Last week a National Health Service hospital manager at the Bristol Royal Infirmary told its 12 security guards that they must take off a 2 x 1½ inches Union Jack badge next to the NHS sign on their anti-stab vests, because a single hospital worker (unidentified) has made a complaint about them.

It is a pathetic complaint, but what is really pathetic is the management’s craven response. This conformed to what may be termed “the law of offence”, whereby a single individual will have his/her wishes taken notice of, even when any number of people would, if asked, disagree. Probably in this case 99% of visitors to the hospital are pleased to see our national emblem on display in a quiet and decent way.

How the NHS management should have responded

What anybody with an ounce of pride in their country and its primary symbol would have said to the complainant is in effect: “Your complaint is noted. You should however be aware that the Union Jack is the national symbol of the United Kingdom, where Bristol is situated, and many thousands of visitors to the Bristol Royal Infirmary, who are proud of the Union Jack, as we are, will be offended at your complaint, which we now make public”.

The Law of Offence

The case above is a particular case of a growing tendency of the management class in the public sector to give complainants a special status without giving a thought to the feelings of the general public. This is especially so when a foreigner or ethnic minority is claimed to be offended about something totally normal and lawful for an English person to do.
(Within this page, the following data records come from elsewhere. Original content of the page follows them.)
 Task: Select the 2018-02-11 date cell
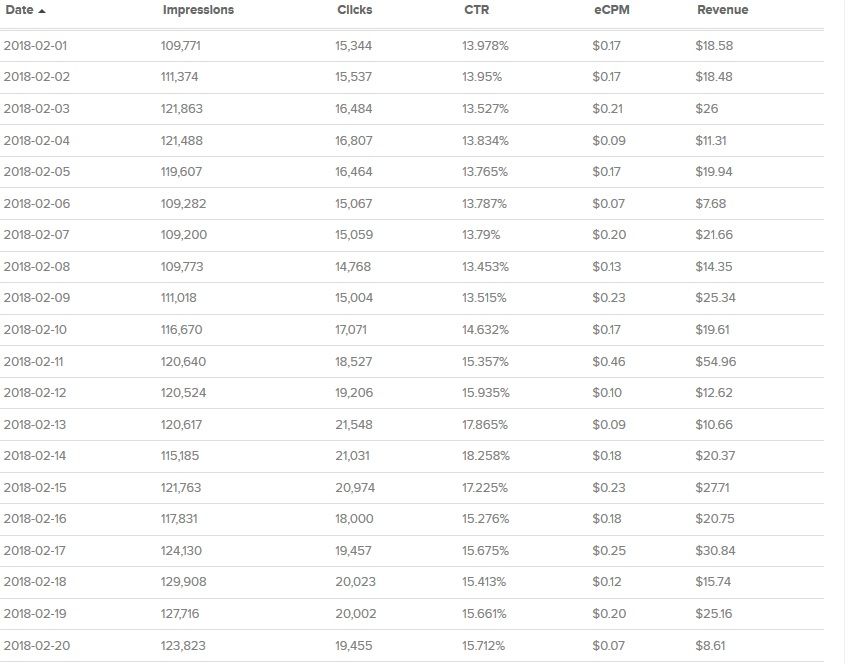(x=35, y=361)
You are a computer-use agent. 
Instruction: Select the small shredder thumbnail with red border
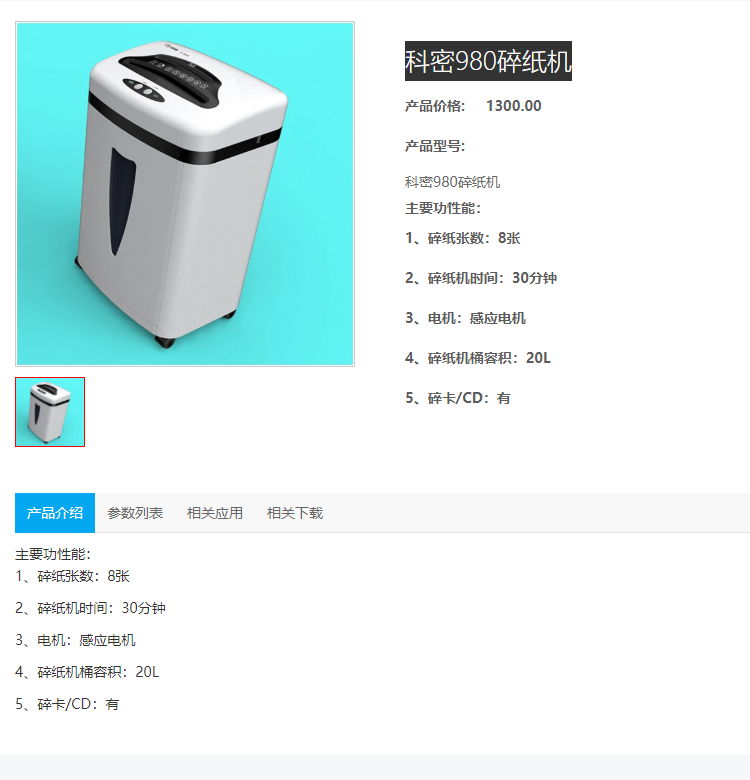50,412
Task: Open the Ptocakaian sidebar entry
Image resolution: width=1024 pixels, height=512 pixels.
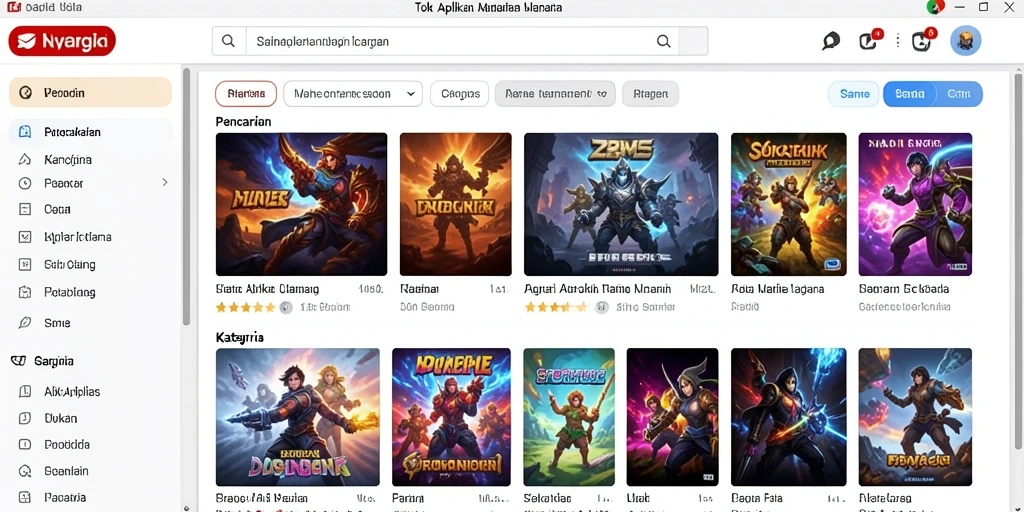Action: coord(90,132)
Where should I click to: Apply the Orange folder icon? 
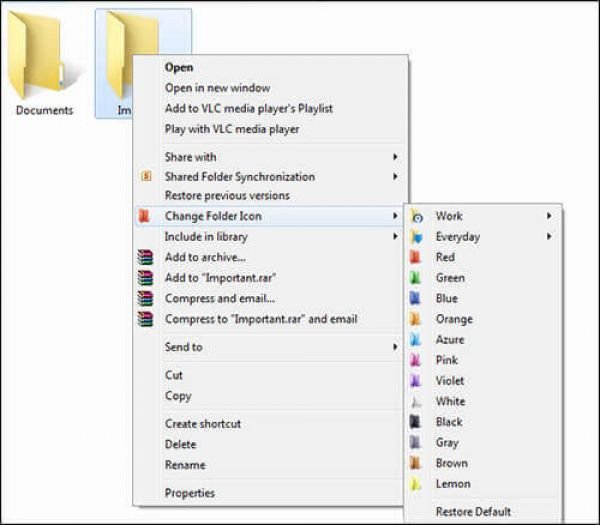(x=454, y=319)
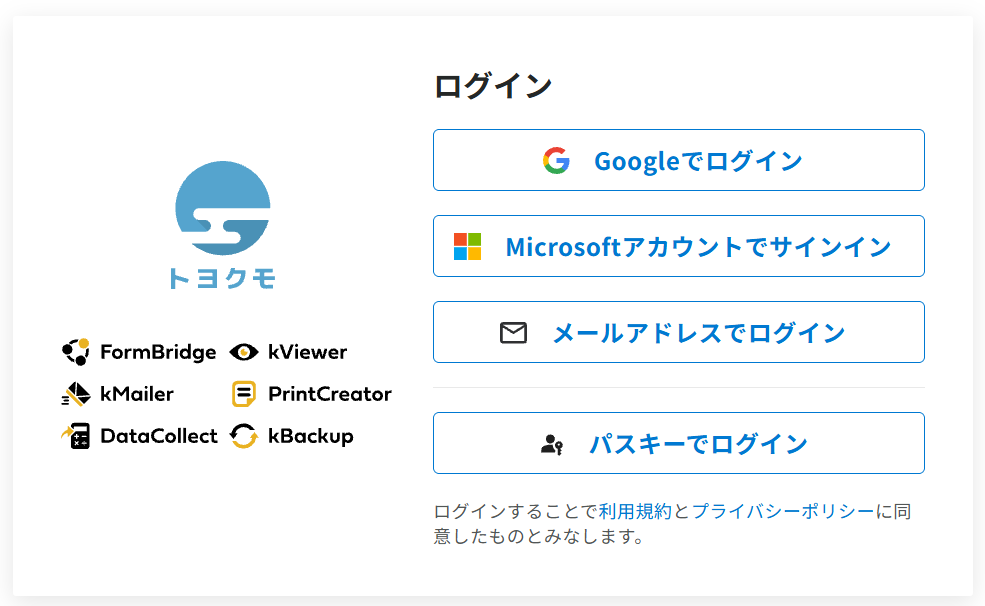The height and width of the screenshot is (606, 985).
Task: Click the トヨクモ brand name text
Action: (x=222, y=278)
A few years back, a shop-owner in a village in the Cotswolds was threatened with prosecution because a small golliwog displayed for sale in her shop window was claimed by the police to be liable to stir up racial hatred. These toys are no longer made in Britain, but the story made the news in South Africa where many golliwogs are made and sold to travellers at airports among other places there[1]. When senior police officers send their PCs on “cultural awareness courses” they should make sure that the “offence-avoidance” content is to do with actual cultural differences in the minorities being talked about, and not the inverted proxy feelings of White liberals, concerned to making their fellow citizens feel bad about themselves and their country.

End Note

[1] Eighty percent of the South African population is Black, 9% Coloured (mixed race); 8.4% White, 25% Asian.